June 11, 2020


Is Assad About to Fall? (CHARLES LISTER, 06/11/2020, Politico)

"We promised to keep things peaceful ... but if you want bullets, you shall have them."

That was the wording of a message issued to Bashar Assad by the Druze community in Syria's southern Suwayda province on Tuesday after three days of intensifying protests. Since then, its opposition to the Assad regime has only heated up, despite a pro-regime counterprotest on Wednesday, in which local state employees were threatened by secret police should they not participate. Demonstrators took to the streets against Assad again on Wednesday and Thursday, some bearing flags of the Syrian revolution.

Until recently, the Druze, a minority sect, had largely stayed out of Syria's bitter nine years of conflict, but the nation's spiraling economic crisis has forced them onto the street.

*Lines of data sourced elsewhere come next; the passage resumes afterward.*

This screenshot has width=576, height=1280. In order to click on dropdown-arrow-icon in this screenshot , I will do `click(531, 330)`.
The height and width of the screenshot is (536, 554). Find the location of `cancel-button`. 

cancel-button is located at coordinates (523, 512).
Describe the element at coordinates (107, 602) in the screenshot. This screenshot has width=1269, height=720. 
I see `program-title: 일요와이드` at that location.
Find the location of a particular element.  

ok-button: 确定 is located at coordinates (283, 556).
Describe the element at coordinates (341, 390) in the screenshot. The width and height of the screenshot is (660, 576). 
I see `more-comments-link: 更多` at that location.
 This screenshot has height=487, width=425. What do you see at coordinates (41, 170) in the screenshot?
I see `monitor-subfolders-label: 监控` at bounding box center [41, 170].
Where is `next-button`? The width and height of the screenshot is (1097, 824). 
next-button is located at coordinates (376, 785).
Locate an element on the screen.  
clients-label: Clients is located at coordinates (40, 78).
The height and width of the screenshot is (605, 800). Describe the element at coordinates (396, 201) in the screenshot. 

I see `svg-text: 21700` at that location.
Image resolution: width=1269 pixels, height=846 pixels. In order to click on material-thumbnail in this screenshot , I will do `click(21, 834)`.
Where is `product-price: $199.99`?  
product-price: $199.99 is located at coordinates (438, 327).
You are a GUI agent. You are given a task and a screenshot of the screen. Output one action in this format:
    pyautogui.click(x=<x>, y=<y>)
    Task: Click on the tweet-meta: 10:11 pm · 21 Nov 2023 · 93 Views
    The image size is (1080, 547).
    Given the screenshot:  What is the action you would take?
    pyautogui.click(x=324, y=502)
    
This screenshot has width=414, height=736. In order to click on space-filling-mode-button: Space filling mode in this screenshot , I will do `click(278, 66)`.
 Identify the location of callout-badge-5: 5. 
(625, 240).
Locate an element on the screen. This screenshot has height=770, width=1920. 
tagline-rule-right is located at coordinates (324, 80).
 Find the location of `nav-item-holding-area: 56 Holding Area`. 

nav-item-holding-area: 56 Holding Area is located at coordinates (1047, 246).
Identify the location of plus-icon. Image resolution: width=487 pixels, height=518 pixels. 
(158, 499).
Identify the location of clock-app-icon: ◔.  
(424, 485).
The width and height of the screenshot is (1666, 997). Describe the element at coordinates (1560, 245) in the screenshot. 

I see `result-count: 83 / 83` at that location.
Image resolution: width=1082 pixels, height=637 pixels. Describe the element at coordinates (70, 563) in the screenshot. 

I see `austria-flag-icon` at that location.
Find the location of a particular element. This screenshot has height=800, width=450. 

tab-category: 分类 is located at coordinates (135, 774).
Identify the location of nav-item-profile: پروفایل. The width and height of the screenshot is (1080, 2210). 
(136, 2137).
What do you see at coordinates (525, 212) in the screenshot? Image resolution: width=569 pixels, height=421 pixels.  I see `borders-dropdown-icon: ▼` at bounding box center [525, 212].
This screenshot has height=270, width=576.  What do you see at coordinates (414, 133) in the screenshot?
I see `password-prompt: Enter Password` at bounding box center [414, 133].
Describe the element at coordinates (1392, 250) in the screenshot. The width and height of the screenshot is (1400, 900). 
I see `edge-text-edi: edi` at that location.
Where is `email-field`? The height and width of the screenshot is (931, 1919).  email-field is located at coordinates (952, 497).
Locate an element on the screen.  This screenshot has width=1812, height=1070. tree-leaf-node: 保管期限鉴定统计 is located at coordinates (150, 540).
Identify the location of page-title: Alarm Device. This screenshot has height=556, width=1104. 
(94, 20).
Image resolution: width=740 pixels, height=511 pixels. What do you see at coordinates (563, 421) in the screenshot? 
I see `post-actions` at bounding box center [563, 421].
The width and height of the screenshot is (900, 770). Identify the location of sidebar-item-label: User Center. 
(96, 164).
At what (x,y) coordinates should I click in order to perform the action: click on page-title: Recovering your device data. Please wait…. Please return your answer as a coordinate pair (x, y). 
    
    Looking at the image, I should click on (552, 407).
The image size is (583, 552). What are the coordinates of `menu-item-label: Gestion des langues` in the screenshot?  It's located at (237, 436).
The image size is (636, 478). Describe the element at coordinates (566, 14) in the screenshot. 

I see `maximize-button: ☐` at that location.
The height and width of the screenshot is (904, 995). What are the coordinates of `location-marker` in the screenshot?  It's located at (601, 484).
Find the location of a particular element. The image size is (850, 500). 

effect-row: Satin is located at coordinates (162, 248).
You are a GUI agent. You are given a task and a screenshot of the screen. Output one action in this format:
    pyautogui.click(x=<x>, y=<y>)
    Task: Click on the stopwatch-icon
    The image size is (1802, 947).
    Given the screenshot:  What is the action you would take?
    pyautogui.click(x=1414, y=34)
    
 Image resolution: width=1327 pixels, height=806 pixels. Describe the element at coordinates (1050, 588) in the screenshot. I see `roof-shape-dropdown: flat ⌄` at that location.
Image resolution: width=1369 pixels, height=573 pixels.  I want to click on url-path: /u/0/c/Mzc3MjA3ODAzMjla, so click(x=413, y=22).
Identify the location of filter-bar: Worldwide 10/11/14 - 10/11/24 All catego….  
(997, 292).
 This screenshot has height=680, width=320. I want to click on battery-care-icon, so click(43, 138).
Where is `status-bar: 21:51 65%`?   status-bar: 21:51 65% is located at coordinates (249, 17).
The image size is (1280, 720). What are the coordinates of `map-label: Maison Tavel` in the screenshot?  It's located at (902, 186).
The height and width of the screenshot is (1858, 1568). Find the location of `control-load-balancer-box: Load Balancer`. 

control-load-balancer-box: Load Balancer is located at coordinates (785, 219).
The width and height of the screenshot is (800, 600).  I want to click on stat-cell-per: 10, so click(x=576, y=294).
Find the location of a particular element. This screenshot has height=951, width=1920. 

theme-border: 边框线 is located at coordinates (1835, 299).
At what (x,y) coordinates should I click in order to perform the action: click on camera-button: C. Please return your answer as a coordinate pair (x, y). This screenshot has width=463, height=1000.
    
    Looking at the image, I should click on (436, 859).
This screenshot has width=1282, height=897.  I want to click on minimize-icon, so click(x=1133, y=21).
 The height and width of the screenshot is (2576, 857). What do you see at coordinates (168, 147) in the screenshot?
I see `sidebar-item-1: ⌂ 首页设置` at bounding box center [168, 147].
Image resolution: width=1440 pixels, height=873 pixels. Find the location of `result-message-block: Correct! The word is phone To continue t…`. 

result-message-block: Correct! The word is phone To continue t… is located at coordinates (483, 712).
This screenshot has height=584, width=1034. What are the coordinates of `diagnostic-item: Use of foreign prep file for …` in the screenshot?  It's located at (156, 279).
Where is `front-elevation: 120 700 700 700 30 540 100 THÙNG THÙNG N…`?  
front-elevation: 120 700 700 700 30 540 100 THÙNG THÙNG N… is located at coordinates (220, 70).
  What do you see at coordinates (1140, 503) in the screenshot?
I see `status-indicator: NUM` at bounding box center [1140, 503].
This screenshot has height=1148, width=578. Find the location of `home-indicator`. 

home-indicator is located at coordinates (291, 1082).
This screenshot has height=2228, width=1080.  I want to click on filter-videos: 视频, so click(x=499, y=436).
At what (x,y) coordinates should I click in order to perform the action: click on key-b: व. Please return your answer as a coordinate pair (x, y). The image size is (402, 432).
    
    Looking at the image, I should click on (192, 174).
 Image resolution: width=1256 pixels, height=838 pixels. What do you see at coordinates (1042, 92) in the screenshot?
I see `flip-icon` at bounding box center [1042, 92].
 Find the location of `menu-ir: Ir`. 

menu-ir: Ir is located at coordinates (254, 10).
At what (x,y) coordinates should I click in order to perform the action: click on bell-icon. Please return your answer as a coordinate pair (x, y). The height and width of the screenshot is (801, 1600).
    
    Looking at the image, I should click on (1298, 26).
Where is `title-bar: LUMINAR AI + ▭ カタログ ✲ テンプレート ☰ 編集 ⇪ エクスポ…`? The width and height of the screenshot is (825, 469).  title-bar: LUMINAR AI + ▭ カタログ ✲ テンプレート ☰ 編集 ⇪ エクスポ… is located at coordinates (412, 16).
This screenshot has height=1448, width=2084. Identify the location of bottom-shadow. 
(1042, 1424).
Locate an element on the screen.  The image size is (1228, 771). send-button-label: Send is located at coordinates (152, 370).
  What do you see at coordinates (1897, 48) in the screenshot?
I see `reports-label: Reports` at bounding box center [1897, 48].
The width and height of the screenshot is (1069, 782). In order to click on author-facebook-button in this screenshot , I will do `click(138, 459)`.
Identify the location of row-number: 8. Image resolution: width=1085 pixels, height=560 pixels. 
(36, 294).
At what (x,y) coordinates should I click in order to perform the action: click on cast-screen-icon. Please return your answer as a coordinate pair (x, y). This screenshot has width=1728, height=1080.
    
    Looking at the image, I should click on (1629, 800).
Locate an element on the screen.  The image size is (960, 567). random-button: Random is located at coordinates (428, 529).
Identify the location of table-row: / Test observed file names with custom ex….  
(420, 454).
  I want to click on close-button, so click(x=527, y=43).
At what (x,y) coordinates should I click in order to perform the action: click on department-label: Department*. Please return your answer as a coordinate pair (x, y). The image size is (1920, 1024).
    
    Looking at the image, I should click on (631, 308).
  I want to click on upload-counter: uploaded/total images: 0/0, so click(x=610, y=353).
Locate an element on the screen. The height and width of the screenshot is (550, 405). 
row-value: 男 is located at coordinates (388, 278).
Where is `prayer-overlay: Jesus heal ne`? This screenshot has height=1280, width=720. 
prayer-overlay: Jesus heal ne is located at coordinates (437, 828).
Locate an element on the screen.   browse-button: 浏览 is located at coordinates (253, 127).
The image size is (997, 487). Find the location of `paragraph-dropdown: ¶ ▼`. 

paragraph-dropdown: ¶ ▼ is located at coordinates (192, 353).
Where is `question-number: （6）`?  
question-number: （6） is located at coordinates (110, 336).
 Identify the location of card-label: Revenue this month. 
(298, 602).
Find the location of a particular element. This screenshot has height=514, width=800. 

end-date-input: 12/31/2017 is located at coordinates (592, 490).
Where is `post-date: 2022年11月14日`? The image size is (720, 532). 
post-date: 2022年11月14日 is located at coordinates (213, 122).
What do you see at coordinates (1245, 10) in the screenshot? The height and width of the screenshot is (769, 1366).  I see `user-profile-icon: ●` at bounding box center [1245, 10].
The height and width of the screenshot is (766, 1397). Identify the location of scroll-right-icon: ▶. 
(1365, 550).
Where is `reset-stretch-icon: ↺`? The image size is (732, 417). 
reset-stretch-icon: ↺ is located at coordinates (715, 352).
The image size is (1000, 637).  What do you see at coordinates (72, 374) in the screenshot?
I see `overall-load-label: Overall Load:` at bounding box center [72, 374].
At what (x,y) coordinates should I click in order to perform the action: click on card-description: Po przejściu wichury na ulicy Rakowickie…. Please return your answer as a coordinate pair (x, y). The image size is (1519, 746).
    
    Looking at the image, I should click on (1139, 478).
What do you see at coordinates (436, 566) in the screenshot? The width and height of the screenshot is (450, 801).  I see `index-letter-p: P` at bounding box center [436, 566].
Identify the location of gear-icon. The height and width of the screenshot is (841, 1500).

Addressing Assad directly, protesters chanted "curse your soul, we are coming for you," and expressed their solidarity with the 3 million-strong opposition community in Idlib, the last holdout of the armed rebellion against Assad.

As remarkable as they are, the protests unfolding in Suwayda are merely a symptom of a far greater crisis striking at the heart of the Assad regime and its prospects for survival. Assad's decision to sack his prime minister, Imad Khamis, on Thursday was a clear indication that economic collapse and newly vocal opposition posed a real challenge to his legitimacy.

For some time, it has become commonplace to declare Assad the victor of the war in Syria--a dictator who managed to survive nearly a decade of rebellion and civil war by brutally suppressing dissent and exploiting the support of Russia and Iran to keep his grip on a burning country.

But that has never been an accurate way to see Syria. Assad may have crushed the opposition to his dictatorial rule in 60 percent of the country, but in 2020, every single root cause of the 2011 uprising is not just still in place, but has worsened.